Task brief: Output only the lines below from the one containing "Choose the 警告 alert widget" to the one containing "The height and width of the screenshot is (706, 1568).", exactly as written, both ends kept.

Data supplied:
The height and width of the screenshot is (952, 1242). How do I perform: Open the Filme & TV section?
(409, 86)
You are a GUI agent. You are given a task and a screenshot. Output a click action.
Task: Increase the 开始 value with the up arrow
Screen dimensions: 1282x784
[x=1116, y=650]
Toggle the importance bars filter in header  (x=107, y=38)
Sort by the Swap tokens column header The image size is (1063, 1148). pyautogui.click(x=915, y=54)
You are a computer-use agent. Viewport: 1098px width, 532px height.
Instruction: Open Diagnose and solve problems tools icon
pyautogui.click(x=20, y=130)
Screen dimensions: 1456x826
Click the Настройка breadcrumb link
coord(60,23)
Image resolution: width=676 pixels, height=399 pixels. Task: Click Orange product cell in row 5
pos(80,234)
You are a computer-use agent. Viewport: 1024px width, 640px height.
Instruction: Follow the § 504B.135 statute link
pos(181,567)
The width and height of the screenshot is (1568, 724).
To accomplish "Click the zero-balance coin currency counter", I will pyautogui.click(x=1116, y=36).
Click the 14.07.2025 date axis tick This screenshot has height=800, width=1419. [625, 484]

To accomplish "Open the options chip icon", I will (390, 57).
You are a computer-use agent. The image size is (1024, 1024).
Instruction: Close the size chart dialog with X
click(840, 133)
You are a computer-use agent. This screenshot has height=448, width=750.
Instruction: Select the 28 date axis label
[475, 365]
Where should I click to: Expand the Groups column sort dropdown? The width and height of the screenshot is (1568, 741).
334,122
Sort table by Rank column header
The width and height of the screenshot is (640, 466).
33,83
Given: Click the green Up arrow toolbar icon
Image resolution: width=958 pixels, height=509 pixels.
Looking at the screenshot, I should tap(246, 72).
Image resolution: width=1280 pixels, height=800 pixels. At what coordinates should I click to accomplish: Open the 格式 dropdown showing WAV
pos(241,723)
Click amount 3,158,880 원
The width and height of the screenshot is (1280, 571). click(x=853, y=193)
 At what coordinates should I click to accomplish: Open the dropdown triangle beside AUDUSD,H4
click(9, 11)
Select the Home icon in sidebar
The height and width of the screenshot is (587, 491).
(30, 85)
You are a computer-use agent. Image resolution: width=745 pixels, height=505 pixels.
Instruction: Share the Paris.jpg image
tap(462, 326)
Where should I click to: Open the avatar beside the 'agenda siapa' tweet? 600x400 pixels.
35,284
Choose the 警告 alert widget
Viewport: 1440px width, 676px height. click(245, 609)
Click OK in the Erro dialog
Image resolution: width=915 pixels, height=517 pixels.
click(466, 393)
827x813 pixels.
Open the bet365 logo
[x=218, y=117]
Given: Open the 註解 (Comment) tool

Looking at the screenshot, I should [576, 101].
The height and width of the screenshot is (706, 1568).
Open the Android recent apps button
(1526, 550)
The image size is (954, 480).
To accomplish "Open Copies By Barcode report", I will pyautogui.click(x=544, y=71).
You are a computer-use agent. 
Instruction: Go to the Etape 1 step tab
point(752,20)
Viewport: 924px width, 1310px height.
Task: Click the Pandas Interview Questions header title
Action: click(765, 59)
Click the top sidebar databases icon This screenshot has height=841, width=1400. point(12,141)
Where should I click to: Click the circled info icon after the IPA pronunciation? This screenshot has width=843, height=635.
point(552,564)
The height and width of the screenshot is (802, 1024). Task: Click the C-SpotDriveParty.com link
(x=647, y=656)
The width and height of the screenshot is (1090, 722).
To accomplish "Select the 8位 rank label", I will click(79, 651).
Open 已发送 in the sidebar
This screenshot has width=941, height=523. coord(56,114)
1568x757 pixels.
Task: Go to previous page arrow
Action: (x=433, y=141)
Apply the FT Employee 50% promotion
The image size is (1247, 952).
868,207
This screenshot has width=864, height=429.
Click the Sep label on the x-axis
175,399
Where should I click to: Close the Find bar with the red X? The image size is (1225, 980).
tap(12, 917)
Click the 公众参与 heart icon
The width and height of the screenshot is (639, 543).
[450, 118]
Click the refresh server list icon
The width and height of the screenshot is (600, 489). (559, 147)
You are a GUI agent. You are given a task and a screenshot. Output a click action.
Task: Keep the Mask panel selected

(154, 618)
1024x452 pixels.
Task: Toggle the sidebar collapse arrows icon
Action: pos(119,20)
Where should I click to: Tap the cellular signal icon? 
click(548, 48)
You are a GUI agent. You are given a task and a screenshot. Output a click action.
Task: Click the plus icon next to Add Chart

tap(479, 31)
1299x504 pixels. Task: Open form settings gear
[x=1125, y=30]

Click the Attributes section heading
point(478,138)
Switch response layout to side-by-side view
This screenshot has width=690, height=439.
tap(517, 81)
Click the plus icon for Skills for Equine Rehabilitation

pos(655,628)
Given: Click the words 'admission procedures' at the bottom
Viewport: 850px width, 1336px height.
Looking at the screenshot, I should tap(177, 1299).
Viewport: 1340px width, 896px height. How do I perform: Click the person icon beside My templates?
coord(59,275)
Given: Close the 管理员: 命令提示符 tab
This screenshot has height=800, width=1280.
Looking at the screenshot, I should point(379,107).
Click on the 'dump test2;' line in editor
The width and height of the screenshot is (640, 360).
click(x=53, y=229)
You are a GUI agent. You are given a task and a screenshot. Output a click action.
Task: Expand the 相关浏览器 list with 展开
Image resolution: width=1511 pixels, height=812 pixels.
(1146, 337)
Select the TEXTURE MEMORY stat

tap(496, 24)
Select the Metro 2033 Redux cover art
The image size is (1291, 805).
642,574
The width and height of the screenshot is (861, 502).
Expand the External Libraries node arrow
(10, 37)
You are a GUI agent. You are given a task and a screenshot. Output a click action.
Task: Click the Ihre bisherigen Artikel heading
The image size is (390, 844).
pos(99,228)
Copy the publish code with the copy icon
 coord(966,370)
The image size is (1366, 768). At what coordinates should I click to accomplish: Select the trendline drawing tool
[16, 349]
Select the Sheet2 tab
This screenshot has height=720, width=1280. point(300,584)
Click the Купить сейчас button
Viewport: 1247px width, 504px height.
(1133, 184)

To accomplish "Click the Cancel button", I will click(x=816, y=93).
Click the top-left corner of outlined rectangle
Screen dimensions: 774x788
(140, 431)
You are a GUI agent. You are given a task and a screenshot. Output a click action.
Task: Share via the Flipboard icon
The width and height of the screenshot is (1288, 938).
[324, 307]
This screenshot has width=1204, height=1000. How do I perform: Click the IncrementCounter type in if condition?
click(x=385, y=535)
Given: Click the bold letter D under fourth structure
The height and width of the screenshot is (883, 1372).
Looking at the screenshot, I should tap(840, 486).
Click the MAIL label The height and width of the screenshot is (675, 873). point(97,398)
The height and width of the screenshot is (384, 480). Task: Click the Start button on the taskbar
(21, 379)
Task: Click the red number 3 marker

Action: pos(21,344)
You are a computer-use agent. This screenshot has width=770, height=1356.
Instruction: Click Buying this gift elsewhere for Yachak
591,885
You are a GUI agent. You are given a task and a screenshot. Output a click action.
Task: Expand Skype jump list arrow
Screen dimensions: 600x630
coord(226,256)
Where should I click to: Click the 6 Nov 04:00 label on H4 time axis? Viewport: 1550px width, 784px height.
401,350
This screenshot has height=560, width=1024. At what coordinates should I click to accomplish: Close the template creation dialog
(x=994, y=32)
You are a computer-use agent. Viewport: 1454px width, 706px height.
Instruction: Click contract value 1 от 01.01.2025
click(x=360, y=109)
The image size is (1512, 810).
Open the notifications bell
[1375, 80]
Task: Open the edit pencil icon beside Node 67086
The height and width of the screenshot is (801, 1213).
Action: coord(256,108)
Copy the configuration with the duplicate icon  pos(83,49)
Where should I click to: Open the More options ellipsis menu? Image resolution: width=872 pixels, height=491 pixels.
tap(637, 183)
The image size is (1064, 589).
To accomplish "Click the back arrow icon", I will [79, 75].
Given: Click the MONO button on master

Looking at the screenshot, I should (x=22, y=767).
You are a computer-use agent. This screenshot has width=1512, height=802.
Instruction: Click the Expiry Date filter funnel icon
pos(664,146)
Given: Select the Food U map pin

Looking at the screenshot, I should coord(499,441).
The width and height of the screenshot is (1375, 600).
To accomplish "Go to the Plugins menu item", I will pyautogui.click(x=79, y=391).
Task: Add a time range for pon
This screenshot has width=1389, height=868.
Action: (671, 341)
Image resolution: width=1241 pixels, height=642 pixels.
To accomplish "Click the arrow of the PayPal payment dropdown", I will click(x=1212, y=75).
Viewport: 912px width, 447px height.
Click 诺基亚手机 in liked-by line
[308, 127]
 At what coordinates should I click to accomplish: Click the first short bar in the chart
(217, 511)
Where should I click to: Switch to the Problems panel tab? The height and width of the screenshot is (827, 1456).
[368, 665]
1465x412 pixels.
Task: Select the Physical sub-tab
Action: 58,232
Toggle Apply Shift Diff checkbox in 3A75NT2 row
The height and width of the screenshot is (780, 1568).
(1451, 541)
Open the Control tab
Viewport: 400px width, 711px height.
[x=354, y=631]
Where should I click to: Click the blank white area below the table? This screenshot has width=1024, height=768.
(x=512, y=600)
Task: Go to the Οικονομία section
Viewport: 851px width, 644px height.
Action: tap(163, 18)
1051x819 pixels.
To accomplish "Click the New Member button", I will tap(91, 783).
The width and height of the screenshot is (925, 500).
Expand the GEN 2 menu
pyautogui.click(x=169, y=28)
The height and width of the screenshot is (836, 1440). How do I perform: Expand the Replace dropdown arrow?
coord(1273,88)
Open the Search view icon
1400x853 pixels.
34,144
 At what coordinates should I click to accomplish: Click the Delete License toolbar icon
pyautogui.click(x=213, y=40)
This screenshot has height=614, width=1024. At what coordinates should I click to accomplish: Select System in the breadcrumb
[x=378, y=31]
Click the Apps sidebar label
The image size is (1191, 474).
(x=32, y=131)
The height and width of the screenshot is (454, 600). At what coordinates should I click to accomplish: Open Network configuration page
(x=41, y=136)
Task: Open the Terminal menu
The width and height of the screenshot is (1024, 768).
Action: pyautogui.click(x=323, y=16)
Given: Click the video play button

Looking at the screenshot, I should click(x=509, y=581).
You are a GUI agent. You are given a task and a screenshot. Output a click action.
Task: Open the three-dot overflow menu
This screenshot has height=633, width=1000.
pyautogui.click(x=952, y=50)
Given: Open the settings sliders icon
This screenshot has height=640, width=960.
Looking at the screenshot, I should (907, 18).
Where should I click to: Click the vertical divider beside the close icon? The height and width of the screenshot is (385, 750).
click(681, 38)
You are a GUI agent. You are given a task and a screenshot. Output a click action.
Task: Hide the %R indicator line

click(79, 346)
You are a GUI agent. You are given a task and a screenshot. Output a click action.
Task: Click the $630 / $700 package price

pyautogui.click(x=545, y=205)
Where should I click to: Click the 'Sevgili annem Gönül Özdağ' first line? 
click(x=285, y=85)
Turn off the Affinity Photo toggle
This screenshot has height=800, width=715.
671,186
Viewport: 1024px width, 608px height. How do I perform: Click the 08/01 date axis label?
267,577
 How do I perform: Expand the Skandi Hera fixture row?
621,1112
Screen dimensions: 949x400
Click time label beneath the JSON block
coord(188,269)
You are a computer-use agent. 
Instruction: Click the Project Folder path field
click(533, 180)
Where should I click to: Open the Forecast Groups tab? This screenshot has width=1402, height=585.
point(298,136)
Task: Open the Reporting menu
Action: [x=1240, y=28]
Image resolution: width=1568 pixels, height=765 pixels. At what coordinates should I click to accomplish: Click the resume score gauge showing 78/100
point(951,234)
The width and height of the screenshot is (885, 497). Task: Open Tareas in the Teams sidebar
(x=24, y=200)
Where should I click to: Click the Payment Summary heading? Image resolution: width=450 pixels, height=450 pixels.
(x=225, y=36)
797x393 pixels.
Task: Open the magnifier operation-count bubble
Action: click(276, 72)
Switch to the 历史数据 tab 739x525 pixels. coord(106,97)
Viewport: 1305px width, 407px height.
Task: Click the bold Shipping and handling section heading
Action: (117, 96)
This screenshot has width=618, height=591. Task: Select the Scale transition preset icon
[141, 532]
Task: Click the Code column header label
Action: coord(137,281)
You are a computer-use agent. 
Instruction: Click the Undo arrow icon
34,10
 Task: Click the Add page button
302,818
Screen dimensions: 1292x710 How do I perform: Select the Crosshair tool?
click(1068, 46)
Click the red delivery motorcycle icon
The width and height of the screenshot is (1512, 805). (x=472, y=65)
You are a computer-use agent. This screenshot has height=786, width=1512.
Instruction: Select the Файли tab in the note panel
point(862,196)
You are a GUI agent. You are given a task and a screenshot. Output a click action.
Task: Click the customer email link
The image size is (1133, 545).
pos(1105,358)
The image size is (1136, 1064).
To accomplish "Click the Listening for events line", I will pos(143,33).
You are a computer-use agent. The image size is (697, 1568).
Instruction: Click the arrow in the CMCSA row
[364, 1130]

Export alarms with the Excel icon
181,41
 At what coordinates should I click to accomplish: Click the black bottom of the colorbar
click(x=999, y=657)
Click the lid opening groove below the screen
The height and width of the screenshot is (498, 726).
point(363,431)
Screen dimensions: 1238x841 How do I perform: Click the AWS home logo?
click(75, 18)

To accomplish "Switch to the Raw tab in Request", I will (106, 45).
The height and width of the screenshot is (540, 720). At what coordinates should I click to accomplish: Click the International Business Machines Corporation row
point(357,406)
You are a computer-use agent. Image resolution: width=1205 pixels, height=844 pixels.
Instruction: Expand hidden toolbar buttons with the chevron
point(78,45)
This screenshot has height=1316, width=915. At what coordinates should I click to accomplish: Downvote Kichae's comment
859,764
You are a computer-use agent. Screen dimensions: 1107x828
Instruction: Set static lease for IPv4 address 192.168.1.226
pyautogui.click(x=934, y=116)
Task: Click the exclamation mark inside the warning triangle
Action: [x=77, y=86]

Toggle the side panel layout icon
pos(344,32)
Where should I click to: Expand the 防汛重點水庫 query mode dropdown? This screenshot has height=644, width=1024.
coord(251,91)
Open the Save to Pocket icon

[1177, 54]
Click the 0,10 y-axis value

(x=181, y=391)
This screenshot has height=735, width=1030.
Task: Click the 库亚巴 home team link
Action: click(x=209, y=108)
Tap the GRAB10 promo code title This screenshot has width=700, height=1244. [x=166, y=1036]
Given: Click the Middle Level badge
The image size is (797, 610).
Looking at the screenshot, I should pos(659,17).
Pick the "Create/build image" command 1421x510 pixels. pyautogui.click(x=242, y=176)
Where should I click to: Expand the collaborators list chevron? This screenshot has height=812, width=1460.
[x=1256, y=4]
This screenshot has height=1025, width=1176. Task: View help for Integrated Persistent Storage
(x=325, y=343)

Answer:
Choose the 警告 alert widget
Viewport: 1440px width, 676px height. click(245, 609)
Click OK in the Erro dialog
Image resolution: width=915 pixels, height=517 pixels.
click(466, 393)
827x813 pixels.
Open the bet365 logo
[x=218, y=117]
Given: Open the 註解 (Comment) tool

Looking at the screenshot, I should [576, 101].
The height and width of the screenshot is (706, 1568).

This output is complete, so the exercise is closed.